# Task details:
Below are records; output exactly the lines from the one with "This screenshot has height=862, width=1602." through their final line.

# Dataset entries:
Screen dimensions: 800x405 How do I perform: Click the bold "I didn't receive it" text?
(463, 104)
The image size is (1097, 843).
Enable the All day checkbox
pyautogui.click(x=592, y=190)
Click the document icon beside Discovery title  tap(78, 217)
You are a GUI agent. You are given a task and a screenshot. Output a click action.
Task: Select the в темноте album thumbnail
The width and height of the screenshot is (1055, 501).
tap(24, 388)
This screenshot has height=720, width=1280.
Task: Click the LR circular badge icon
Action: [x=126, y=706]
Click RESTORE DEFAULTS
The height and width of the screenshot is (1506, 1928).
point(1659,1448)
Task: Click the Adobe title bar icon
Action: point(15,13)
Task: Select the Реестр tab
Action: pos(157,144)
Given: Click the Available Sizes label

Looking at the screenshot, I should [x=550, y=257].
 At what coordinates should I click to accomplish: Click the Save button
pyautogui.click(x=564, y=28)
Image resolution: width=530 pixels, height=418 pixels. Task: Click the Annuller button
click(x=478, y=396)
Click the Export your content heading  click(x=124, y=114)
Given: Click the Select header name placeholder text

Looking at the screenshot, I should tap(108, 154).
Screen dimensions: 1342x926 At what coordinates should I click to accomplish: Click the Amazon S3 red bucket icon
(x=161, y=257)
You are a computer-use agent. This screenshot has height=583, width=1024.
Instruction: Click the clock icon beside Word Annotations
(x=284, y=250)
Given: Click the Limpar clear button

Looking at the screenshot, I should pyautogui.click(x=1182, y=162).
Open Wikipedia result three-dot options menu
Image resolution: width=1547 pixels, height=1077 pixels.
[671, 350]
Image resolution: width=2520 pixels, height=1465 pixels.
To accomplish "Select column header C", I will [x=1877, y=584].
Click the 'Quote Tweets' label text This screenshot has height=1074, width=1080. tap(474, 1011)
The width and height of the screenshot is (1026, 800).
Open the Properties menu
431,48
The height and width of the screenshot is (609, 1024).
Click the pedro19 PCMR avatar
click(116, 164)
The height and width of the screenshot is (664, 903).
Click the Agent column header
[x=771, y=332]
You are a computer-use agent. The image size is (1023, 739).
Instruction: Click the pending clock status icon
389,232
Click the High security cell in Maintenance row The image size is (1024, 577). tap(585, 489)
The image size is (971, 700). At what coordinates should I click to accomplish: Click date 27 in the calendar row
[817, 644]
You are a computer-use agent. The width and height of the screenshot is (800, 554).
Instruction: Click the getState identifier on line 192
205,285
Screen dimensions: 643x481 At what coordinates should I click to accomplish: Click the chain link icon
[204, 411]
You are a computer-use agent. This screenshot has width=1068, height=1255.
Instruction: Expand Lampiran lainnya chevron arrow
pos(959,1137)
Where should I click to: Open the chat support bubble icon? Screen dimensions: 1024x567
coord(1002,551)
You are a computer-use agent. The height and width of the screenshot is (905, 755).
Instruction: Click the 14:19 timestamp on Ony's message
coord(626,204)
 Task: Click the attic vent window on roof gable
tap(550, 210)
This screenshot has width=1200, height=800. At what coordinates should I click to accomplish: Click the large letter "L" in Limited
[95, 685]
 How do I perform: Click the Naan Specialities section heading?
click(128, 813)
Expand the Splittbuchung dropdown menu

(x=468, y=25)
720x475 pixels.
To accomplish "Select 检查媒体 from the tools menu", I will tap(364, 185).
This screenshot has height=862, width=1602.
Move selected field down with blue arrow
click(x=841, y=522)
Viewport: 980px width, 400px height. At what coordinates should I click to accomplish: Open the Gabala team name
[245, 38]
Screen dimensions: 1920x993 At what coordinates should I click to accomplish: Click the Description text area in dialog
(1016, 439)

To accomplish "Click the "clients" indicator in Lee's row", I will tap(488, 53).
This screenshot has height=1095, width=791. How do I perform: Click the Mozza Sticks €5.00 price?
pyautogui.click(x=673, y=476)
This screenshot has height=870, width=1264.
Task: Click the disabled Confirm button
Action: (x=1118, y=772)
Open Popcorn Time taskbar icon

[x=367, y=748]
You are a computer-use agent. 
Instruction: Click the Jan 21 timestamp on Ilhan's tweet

# Answer to the problem:
This screenshot has height=862, width=1602.
Move selected field down with blue arrow
click(x=841, y=522)
Viewport: 980px width, 400px height. At what coordinates should I click to accomplish: Open the Gabala team name
[245, 38]
Screen dimensions: 1920x993 At what coordinates should I click to accomplish: Click the Description text area in dialog
(1016, 439)

To accomplish "Click the "clients" indicator in Lee's row", I will tap(488, 53).
This screenshot has height=1095, width=791. How do I perform: Click the Mozza Sticks €5.00 price?
pyautogui.click(x=673, y=476)
This screenshot has height=870, width=1264.
Task: Click the disabled Confirm button
Action: (x=1118, y=772)
Open Popcorn Time taskbar icon

[x=367, y=748]
You are a computer-use agent. 
Instruction: Click the Jan 21 timestamp on Ilhan's tweet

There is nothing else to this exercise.